● **Items**:
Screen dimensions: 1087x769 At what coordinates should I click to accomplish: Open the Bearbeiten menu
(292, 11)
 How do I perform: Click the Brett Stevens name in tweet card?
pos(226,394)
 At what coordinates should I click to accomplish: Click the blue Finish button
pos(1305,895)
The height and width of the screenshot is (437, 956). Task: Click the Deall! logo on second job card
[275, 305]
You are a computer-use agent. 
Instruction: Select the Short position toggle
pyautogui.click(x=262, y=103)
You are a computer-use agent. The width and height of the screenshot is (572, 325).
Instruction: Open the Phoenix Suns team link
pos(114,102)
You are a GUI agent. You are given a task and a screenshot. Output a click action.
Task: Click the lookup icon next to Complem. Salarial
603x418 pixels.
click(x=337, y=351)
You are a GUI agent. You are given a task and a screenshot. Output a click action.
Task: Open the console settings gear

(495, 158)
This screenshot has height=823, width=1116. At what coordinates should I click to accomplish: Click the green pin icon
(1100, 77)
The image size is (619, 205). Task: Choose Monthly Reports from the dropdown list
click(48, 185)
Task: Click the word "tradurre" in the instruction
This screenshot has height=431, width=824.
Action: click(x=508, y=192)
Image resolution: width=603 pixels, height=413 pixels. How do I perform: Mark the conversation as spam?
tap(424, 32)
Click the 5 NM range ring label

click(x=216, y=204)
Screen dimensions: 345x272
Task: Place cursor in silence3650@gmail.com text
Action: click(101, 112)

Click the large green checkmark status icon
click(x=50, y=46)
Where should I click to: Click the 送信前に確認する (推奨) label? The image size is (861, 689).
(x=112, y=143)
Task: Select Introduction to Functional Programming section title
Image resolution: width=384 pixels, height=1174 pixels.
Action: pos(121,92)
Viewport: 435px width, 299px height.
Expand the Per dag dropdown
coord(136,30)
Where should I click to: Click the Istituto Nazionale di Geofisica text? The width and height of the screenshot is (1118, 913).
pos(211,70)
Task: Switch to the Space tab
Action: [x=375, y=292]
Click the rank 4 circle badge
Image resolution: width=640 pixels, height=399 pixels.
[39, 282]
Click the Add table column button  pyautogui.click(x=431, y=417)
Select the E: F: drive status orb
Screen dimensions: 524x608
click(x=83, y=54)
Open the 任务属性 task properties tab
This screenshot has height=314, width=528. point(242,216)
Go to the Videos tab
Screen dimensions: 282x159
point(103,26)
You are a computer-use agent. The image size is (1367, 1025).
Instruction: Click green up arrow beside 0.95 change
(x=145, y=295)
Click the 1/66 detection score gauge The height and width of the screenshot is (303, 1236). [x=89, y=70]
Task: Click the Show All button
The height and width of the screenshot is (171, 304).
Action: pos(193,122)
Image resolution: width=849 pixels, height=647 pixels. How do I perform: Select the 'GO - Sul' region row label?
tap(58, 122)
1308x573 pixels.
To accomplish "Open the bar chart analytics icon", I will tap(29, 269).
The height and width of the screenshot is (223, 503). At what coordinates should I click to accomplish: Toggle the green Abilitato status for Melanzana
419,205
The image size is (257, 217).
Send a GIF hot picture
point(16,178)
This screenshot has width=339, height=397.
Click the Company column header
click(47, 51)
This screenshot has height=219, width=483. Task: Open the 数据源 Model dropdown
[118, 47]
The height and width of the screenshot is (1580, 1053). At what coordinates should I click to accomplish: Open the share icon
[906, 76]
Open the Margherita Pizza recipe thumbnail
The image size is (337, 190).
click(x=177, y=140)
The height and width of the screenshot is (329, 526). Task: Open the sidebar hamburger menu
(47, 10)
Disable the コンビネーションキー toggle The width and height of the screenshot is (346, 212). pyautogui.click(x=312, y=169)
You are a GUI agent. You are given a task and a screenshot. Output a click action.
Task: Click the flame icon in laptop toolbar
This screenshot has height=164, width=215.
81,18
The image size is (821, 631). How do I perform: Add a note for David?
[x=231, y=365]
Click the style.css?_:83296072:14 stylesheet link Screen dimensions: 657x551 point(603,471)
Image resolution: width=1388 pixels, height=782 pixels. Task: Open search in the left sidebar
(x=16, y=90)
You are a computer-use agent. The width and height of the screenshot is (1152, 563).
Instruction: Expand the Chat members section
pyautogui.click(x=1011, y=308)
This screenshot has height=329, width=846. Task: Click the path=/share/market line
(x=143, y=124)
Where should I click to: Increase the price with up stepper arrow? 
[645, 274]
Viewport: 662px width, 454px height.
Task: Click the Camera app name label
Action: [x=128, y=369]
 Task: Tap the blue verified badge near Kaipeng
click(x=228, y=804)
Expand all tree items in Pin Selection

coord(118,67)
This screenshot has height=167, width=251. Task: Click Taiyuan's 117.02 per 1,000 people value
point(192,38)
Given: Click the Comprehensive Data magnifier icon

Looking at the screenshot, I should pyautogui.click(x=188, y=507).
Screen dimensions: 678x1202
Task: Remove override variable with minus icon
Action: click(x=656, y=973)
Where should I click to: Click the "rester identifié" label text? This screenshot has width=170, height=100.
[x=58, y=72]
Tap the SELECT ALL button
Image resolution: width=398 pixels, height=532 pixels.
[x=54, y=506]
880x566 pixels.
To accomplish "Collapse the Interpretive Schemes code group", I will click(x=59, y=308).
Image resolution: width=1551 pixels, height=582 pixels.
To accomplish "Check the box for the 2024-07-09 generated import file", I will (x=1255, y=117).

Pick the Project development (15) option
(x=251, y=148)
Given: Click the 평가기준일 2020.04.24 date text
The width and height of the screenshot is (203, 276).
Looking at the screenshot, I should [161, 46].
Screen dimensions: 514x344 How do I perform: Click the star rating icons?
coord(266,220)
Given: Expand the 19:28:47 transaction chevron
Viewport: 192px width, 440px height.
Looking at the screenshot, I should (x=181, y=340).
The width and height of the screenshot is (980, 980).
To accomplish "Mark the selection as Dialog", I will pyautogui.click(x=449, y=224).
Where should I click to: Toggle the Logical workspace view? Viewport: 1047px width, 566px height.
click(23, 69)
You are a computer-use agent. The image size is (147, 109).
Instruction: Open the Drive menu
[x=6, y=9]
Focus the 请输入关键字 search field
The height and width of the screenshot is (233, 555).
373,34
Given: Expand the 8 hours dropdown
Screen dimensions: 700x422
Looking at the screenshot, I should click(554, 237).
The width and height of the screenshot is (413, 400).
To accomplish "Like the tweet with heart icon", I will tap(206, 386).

● **Direction**: Find every line in the listing above that contains the string "menu" and copy each one out. Case counts.

● **Result**:
Screen dimensions: 1087x769 At what coordinates should I click to accomplish: Open the Bearbeiten menu
The height and width of the screenshot is (329, 526). Task: Open the sidebar hamburger menu
Instruction: Open the Drive menu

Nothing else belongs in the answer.